* WORK ITEM
Every line in the records below between the one holding "2576x992 pixels." and the one holding "Open the user", inclusive, is to be set down exactly; all other lines are to be left out.

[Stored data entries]
== Segment start ==

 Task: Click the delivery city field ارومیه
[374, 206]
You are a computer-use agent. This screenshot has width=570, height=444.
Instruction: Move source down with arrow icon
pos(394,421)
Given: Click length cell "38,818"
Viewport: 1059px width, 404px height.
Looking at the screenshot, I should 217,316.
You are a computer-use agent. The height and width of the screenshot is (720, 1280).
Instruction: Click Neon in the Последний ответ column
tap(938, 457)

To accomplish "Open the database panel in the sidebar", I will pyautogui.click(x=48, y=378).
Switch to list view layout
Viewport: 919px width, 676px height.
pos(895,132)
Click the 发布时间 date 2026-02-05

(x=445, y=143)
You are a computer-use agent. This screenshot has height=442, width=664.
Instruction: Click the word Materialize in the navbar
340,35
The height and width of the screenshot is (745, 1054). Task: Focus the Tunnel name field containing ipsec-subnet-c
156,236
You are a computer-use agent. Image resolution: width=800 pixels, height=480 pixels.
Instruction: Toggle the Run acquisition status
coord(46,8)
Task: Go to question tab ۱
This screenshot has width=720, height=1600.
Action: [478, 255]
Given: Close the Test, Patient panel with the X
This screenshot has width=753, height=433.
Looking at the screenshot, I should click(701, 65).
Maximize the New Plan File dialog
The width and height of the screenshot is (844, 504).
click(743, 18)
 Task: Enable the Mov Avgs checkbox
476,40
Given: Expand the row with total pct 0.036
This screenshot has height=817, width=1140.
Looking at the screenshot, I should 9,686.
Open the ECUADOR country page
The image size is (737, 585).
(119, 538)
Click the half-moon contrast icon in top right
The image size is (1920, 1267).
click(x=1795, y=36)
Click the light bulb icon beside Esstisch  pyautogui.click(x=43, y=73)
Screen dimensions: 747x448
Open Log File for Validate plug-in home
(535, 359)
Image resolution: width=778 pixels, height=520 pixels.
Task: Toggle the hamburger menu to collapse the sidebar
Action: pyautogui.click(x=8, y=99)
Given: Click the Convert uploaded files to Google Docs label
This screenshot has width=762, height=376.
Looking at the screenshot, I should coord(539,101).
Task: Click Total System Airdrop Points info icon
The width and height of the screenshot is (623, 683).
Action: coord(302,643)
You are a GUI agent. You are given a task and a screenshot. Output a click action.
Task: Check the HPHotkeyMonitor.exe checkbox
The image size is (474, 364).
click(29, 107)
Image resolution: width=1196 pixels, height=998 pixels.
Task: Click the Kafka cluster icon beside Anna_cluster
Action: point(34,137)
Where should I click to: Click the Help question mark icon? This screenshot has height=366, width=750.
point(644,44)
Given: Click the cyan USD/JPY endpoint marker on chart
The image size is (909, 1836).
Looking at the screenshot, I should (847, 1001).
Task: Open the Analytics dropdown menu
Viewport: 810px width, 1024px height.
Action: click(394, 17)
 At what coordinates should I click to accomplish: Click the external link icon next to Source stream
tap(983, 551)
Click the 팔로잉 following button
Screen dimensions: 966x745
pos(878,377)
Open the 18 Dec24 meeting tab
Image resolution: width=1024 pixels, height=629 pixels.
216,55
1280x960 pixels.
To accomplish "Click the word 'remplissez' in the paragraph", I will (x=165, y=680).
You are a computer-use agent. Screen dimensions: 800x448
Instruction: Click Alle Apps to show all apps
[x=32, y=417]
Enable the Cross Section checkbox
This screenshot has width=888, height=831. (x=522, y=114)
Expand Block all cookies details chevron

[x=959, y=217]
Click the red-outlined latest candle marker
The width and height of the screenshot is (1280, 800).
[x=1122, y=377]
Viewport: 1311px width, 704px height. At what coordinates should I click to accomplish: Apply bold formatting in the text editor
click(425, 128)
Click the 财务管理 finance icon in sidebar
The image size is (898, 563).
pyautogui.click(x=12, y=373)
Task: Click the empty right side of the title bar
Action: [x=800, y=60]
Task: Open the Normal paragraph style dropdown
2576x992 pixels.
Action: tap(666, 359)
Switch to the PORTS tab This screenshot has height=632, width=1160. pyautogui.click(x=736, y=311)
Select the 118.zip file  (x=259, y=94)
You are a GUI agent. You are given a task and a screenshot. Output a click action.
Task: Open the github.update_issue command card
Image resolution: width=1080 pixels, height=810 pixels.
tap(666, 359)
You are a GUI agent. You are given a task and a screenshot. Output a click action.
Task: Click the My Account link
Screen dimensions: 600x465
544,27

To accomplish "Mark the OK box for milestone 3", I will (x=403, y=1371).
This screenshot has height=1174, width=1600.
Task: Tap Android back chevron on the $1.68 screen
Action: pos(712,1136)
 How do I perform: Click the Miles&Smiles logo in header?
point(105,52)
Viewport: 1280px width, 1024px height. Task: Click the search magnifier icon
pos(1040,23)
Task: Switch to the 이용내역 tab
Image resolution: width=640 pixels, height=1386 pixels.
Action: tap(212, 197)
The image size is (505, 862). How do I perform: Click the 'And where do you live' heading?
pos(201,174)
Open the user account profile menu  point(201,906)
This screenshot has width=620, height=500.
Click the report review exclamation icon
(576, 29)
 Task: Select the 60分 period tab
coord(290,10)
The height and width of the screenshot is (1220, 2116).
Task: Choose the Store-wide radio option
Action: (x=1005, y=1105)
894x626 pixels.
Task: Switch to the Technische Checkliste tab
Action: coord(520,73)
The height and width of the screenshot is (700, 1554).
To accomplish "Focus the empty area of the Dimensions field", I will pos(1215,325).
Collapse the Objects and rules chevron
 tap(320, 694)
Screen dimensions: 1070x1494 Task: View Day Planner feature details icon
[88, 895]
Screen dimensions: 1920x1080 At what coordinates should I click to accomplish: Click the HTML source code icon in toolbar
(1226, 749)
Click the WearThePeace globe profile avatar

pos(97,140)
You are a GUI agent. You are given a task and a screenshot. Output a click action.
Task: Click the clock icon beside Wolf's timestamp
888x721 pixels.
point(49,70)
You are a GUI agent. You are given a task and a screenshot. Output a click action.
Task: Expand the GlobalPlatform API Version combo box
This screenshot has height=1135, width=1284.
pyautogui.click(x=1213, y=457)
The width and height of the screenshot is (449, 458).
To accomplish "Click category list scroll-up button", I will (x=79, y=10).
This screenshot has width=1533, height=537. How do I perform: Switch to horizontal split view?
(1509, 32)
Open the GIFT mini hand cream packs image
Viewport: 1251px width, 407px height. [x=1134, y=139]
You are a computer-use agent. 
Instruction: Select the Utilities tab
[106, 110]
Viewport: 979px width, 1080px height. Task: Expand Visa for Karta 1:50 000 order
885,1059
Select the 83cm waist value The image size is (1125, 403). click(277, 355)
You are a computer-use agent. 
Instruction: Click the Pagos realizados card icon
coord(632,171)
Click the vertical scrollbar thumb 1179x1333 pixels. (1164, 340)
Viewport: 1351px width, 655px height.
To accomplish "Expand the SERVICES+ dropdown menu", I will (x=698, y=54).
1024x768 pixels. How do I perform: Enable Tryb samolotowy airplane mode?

== Segment end ==

* SOLUTION FOR THIS TASK
2576x992 pixels.
Action: tap(666, 359)
Switch to the PORTS tab This screenshot has height=632, width=1160. pyautogui.click(x=736, y=311)
Select the 118.zip file  (x=259, y=94)
You are a GUI agent. You are given a task and a screenshot. Output a click action.
Task: Open the github.update_issue command card
Image resolution: width=1080 pixels, height=810 pixels.
tap(666, 359)
You are a GUI agent. You are given a task and a screenshot. Output a click action.
Task: Click the My Account link
Screen dimensions: 600x465
544,27

To accomplish "Mark the OK box for milestone 3", I will (x=403, y=1371).
This screenshot has height=1174, width=1600.
Task: Tap Android back chevron on the $1.68 screen
Action: pos(712,1136)
 How do I perform: Click the Miles&Smiles logo in header?
point(105,52)
Viewport: 1280px width, 1024px height. Task: Click the search magnifier icon
pos(1040,23)
Task: Switch to the 이용내역 tab
Image resolution: width=640 pixels, height=1386 pixels.
Action: tap(212, 197)
The image size is (505, 862). How do I perform: Click the 'And where do you live' heading?
pos(201,174)
Open the user account profile menu  point(201,906)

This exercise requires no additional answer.